Viertens: Die übertriebene Nutzung von Sammelnovellen entwertet auch die legis­tischen Richtlinien der Bundesregierung, wonach die Verbindung einzelner Gesetzes­änderungen zu einem einzigen Gesetzesbeschluss nur ausnahmsweise und nur bei sachlichem Zusammenhang zulässig ist. [...]

Fünftens: Durch Sammelgesetze wird die parlamentarische Diskussion stark kom­primiert. [...] Dass auf diese Weise viele Einzelfragen nicht mehr mit der wünschens­werten Klarheit und der notwendigen Transparenz für die Öffentlichkeit diskutiert werden können, liegt auf der Hand.

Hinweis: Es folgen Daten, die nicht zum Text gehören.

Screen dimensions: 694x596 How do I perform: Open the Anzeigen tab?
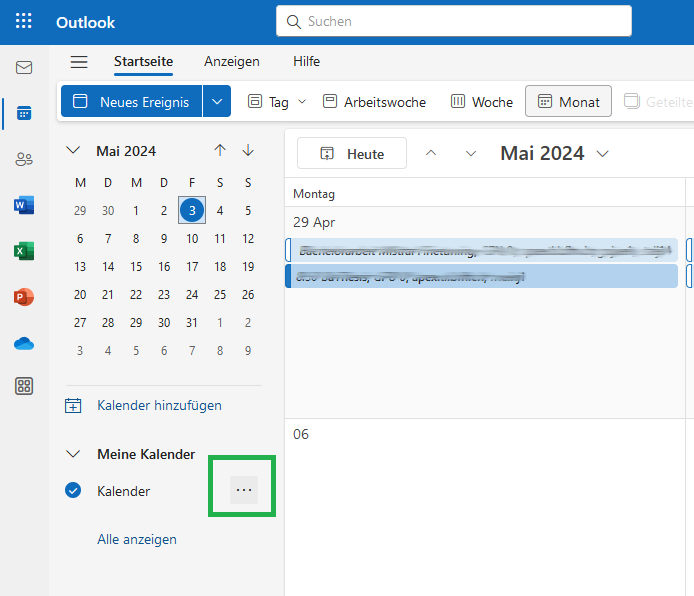tap(231, 62)
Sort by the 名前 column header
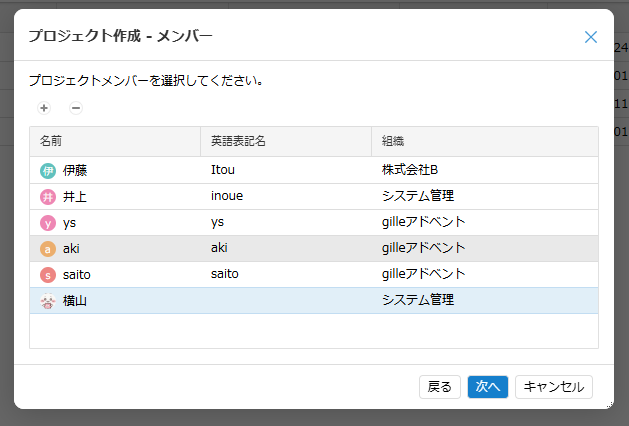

Sechstens können durch die Einbindung in ein Paket umstrittene und für sich allein abzulehnende Regelungen auch politisch immunisiert werden; im Sinne einer Güter­abwägung müssen sie zähneknirschend in Kauf genommen werden. Auf diese Weise wird vor allem den Ländern immer wieder ein Einverständnis abgenötigt, das für einzelne Maßnahmen an sich nicht so zu erhalten gewesen wäre. Sammelnovellen können somit auch als Instrument unsachlicher Junktimierung eingesetzt werden.

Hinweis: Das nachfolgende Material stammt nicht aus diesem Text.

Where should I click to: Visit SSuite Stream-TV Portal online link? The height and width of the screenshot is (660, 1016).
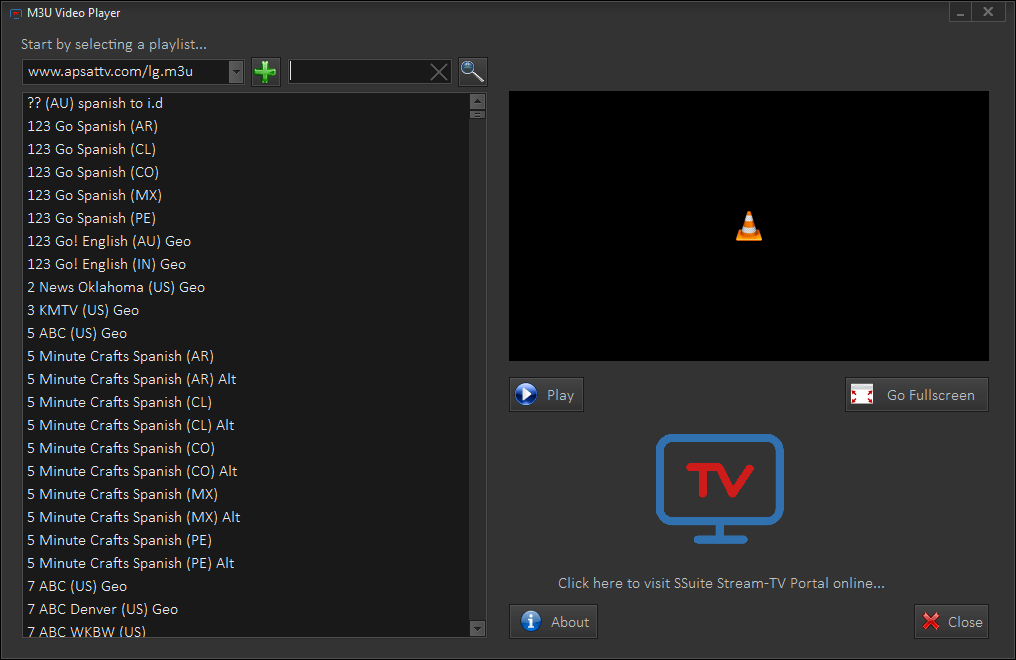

Schließlich wird siebtens auch das Einspruchs- und Zustimmungsrecht des Bundes­rates durch die politische Wirkung eines Sammelgesetzes faktisch ins Leere laufen gelassen. Vom Umfang her ist das so, als ob der Bundesrat nur einmal oder zweimal im Jahr zusammentreten und die in der Zwischenzeit angefallenen Gesetzes­be­schlüs­se unter einem absegnen würde. Es liegt auf der Hand, dass auch auf diese Weise die Funktion einer zweiten Kammer ausgehöhlt werden würde.“

Sehr verehrte Damen und Herren der ÖVP und der Grünen, bitte stimmen Sie im Sinne unserer gemeinsamen Bemühungen für die Stärkung des Bundesrates diesem Vor­haben zu, kehren Sie zurück zu Ihrer staatspolitischen Überzeugung und helfen Sie vor allem, dem Bundesrat jene Stärke zu geben, die er braucht, um auch die wichtige Rolle in der Gesetzgebung dieses Landes zu spielen! – Vielen Dank. (Beifall bei der SPÖ sowie der BundesrätInnen Steiner und Mühlwerth.)

14.39

Präsident Robert Seeber: Zu Wort gemeldet ist Herr Bundesrat Dipl.-Ing. Dr. Adi Gross. Ich erteile ihm dieses.